Le temps (Genève) samedi 5 juin 2010

Critiques  : femmeusesaction #19, à l’adc, à Genève
Drag Kings, exercices pratiques

Faux cils, talons hauts et paillettes à gogo. Depuis le film Priscilla, reine du désert, tout le monde connaît les Drag Queens, ces hommes, coqueluches des cabarets, qui se transforment en caricatures féminines. Dans femmeusesaction #19, Cécile Proust prend le contre-pied. La danseuse présente la figure du Drag King et, du gladiateur à King Kong, enfile toutes les panoplies du mâle dominant. Même sens de l'excès, donc, sauf que le Drag King est plus militant. Il s'inscrit dans le courant féministe radical et vise à exploser les stéréotypes de genre. Déflagration. Le terme définit bien le spectacle de Cécile Proust où mini-conférences, vidéos et happenings composent un menu à la fois pertinent et impertinent. Le public, qui ne reste pas inactif, se régale.

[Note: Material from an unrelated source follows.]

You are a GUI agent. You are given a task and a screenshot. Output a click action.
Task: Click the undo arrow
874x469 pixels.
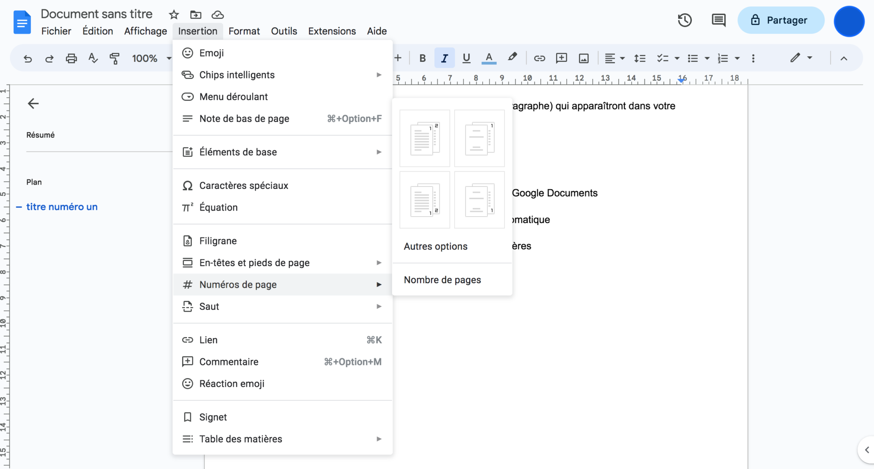point(28,58)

Cécile Proust a d'abord dansé chez Alain Buffard, Odile Duboc ou Bob Wilson avant de se lancer dans la création. Son premier spectacle considérait la sexualité du côté des femmes (Alors, heureuse?, 2002) et posait les bases d'un vaste chantier : en 2004, après avoir rencontré l'intellectuelle américaine Beattiz Preciado, Cécile Proust entame les femmeusesactions, une série de débats, conférences, installations et performances qui composent une fresque animée du féminisme contemporain.

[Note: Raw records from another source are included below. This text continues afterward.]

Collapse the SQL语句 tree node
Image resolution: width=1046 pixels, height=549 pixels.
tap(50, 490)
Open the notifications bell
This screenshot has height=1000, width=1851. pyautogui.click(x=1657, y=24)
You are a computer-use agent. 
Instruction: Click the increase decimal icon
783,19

Le numéro #19 programmé à l'adc constitue une forme de résumé de ces six ans d'activité. Mais rien de rébarbatif. Dans un décor de télés et d'écrans, Cécile Proust a l'art d'articuler du lourd (les exposés, les manifestes, les vidéos-débats) avec du léger. Comme cette performance où, en gladiateur casqué, la danseuse arrive du fond de la salle et passe du cow-boy du Far West au Monsieur Muscle de Californie sur un air kitsch de Pavarotti. Le ton est décalé, l'ironie, jolie. Et le final du spectacle, solo sensuel d'un King Kong en skaï, particulièrement réussi.

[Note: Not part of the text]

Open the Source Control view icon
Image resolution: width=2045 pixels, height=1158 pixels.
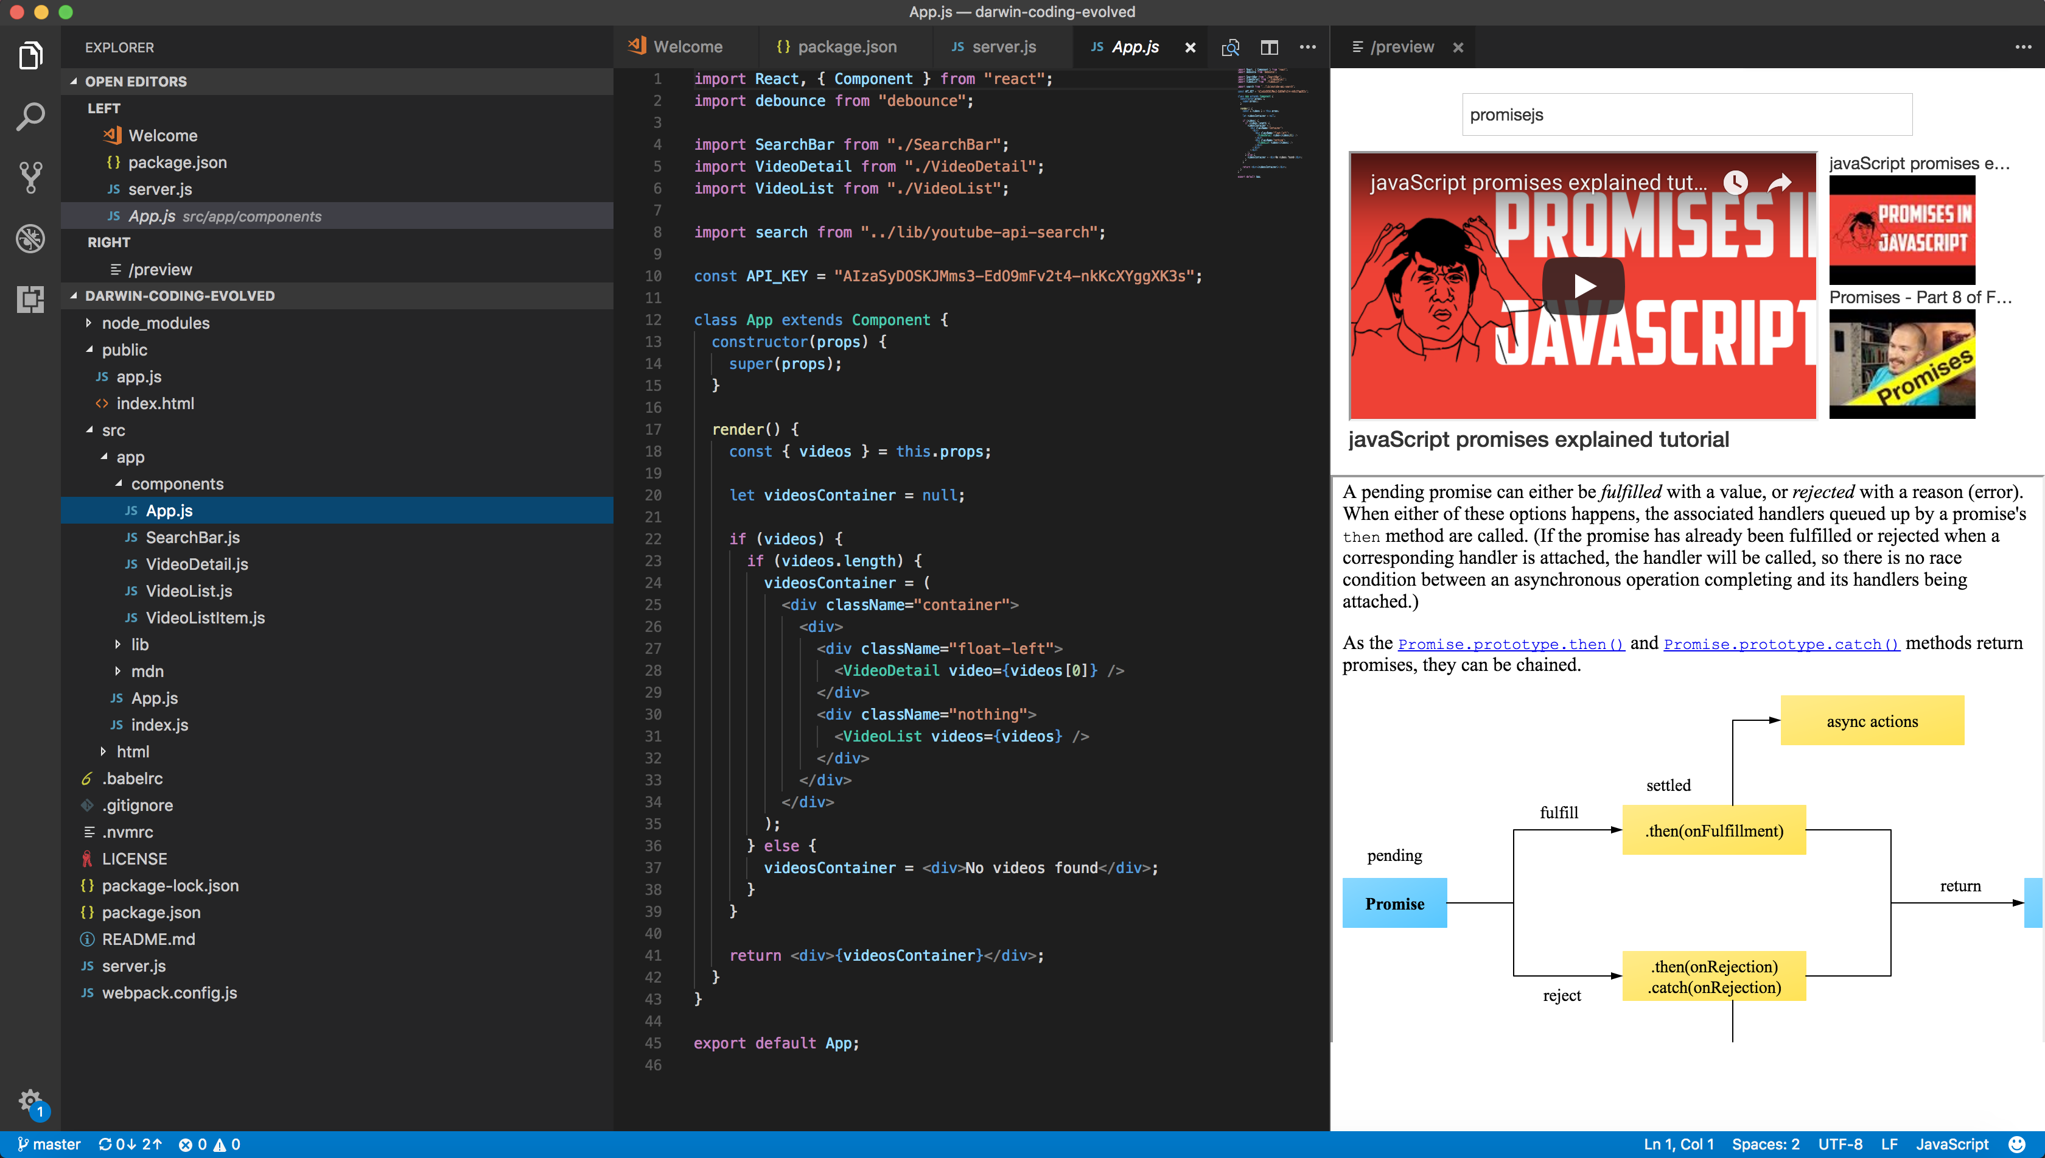(30, 177)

L'avantage de cette forme débridée? Le public n'est pas accablé, coincé entre ses efforts pour éviter les pièges du machisme et sa culpabilité de ne pas toujours y arriver. Au contraire, il est titillé par la multitude d'informations et réjoui par le panachage d'identités. Mieux, il participe lui-même à ce décloisonnement des genres en fabriquant en direct de quoi expérimenter la masculinité.